Download Free Rhododendron Species Names Book in PDF and EPUB Free Download. You can read online Rhododendron Species Names and write the review.

Based on the journals maintained at Greer Gardens, this pedigree book of some 5000 hybrids is organized by grex so that hybrids of the same parents are listed together, with cross-references from the hybrid name. The photographs are all different from those in the first edition.
"From the towering Burmese magnificum, with its three-foot-diameter trunk and its masses of sweet-smelling purple flowers, to the potted pink azalea, glowing like a burning bush on the backyard garden patio, Rhododendron is a genus of infinite variety and beauty. There are 1,025 known species: it is a native of the snows of the Himalayas and the swamps of the Carolinas, the jungles of Borneo and the island inlets of Japan. It is also one of the oldest of plants - many believe the dove that returned to Noah's ark was carrying a rhododendron sprig - although it has been known to western horticulture for only 300 years. The curious history of Westerners and rhododendrons is full of swashbuckling plant collectors and visionary gardeners, colonial violence and ecological destruction, stunning botanical successes and bitter business disappointments. And it is here related with consummate skill by Jane Brown, an English garden writer."--BOOK JACKET.
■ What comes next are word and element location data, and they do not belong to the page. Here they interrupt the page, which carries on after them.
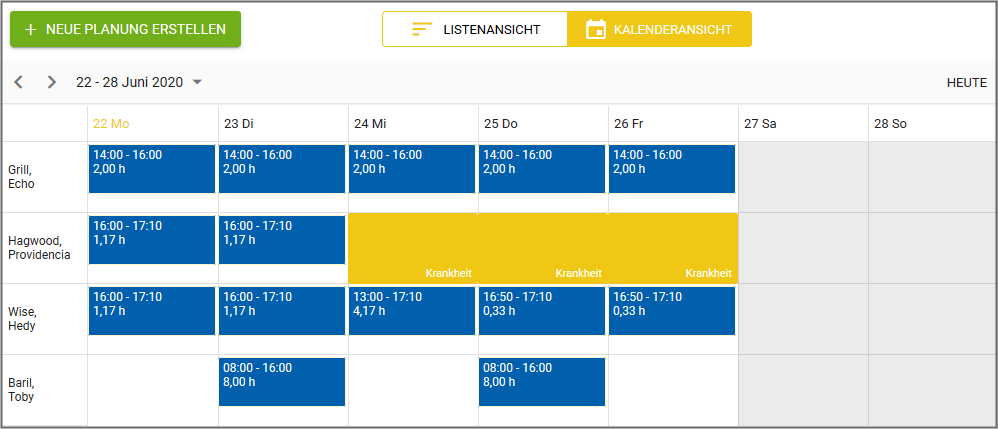Screen dimensions: 998x429
Task: Switch to Listenansicht view
Action: (475, 30)
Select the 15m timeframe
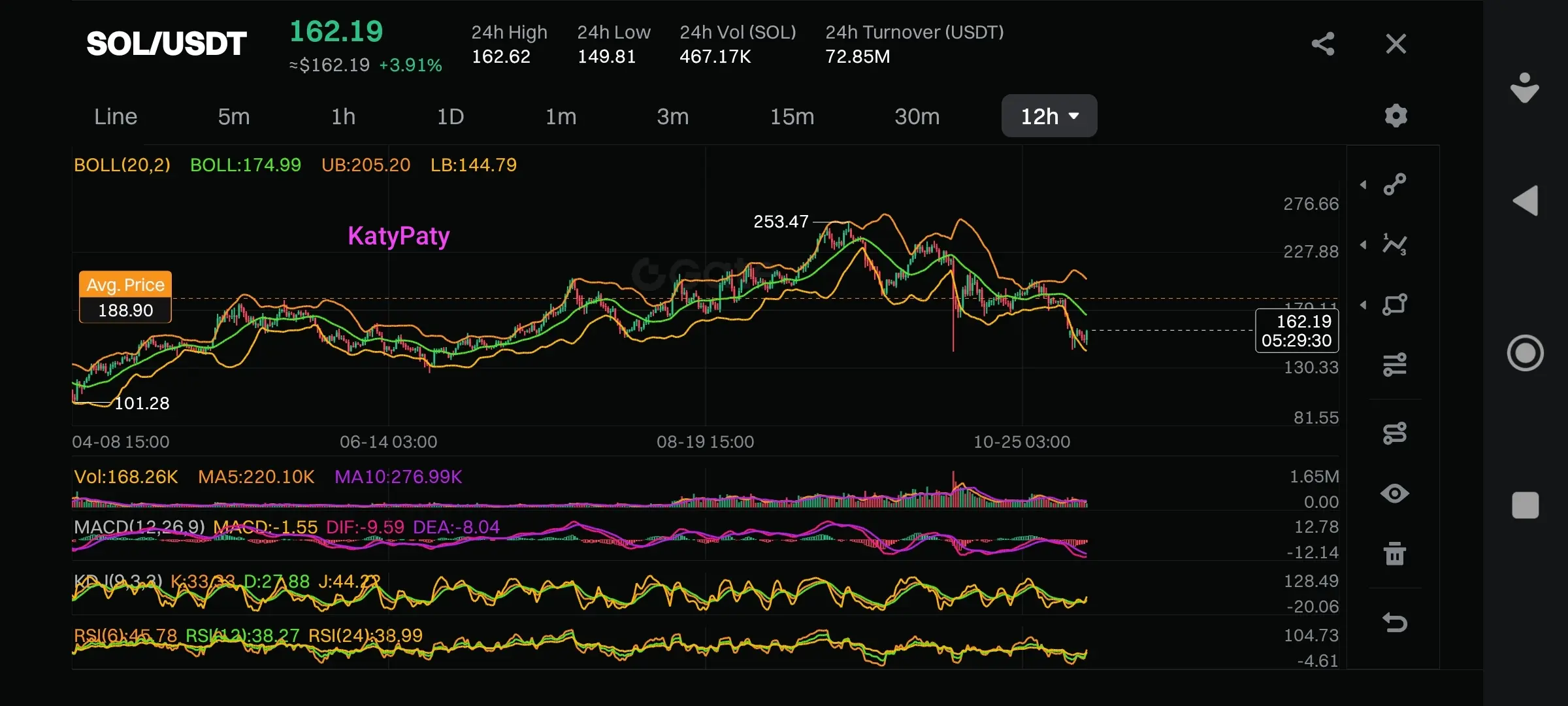The height and width of the screenshot is (706, 1568). (x=792, y=116)
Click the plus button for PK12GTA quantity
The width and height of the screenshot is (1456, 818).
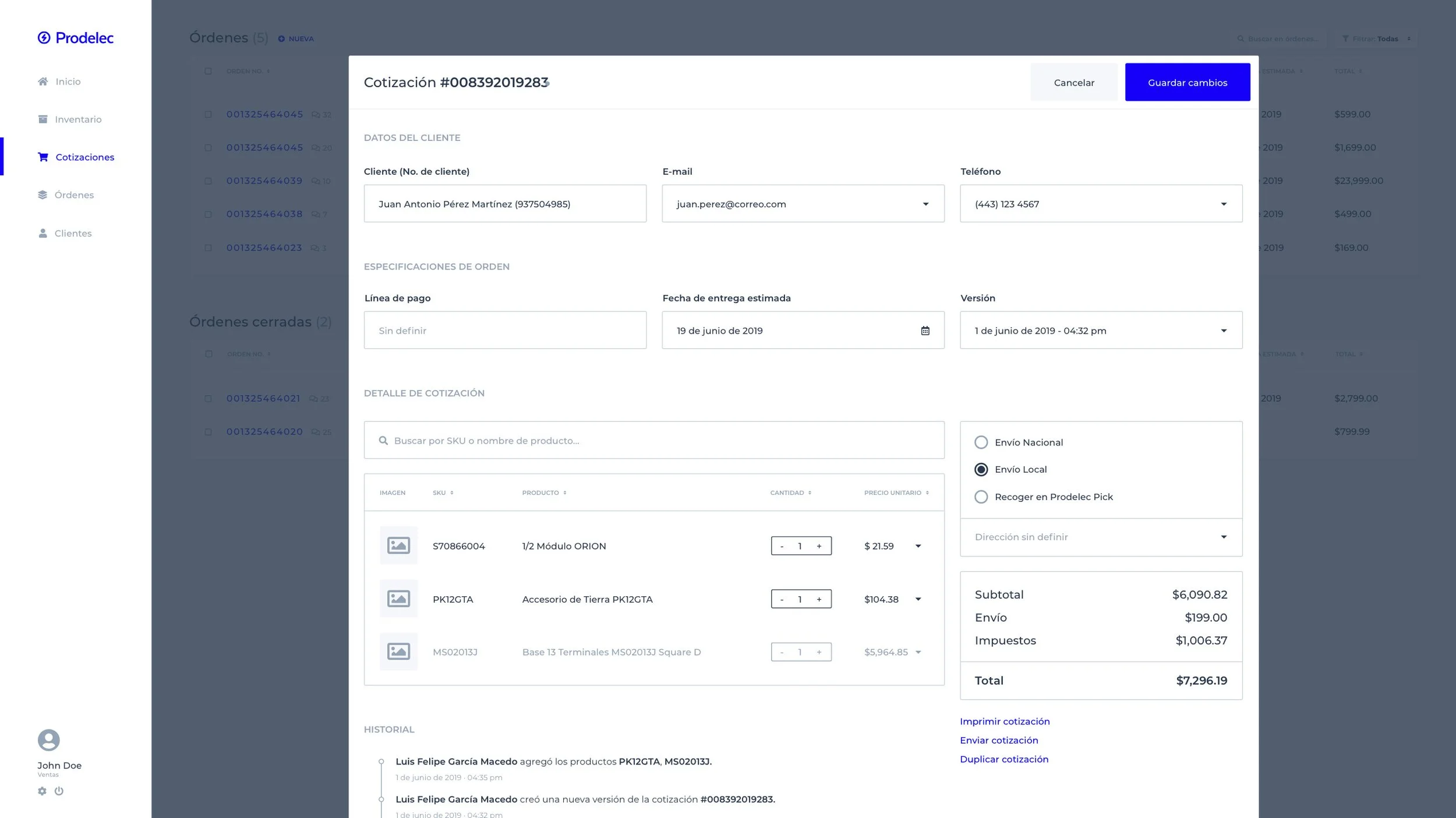click(x=819, y=599)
“Fearless Gardening encourages you—exhorts you—to boldly go forth and claim your garden as a space of joy and creativity.” —Jennifer Jewell, creator and host of public radio’s Cultivating Place Embrace your inner rebel and create the garden you want—even if it breaks the rules. Loree Bohl, the voice behind the popular blog The Danger Garden, shows how it’s done in Fearless Gardening, with zone-busting ideas and success stories. Bohl’s own gorgeous home garden inspires, with agaves that shrug off ice storms, palms that thrive in the rain, and planting risks that are beautifully rewarded.
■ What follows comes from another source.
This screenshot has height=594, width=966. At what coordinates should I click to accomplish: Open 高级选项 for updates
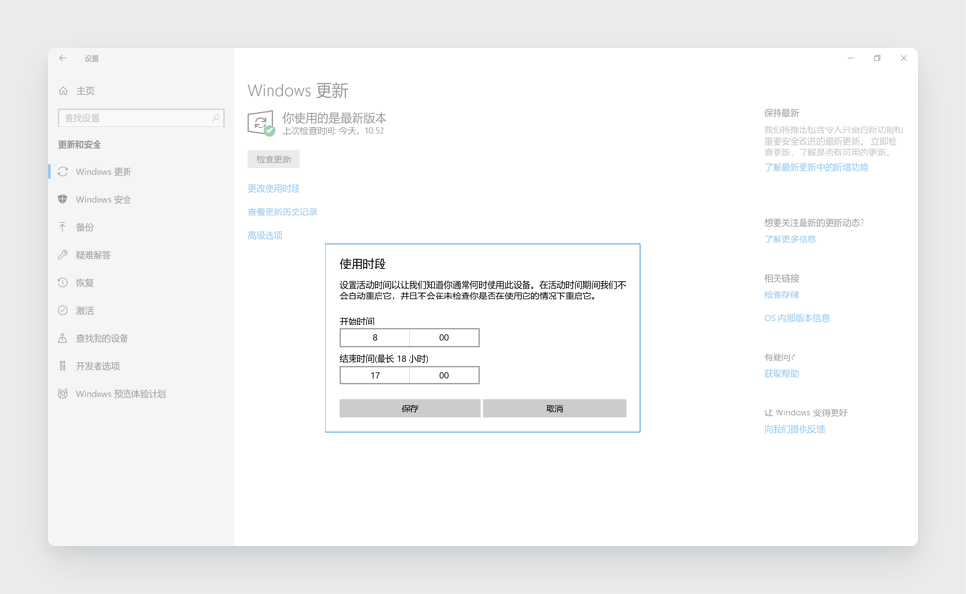[264, 234]
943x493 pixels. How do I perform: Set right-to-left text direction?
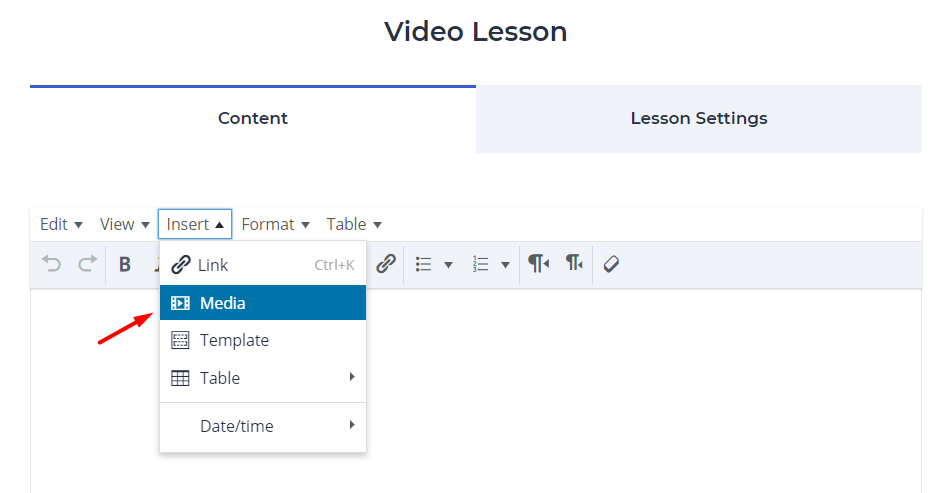(575, 264)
Containing thousands of entries of both vernacular and scientific names of Great Plains plants, the literature that informs this exhaustive listing spans nearly 300 years. Author Elaine Nowick has drawn from sources as diverse as Linnaeus, Lewis and Clark, and local university extension publications to compile the gamut of practical, and often fanciful, common plant names used over the years. Each common name is accompanied by a definitive scientific name with references and authority information. Interspersed with scientifically-correct botanical line drawings, the entries are written in standard ICBN format, making this a useful volume for scholars as well as lay enthusiasts alike. Volume 2 indexes the scientific names of those species, followed by listings of all the common names applied to them. Both volumes refer the common and scientific names back to a list of 190 pertinent authoritative sources.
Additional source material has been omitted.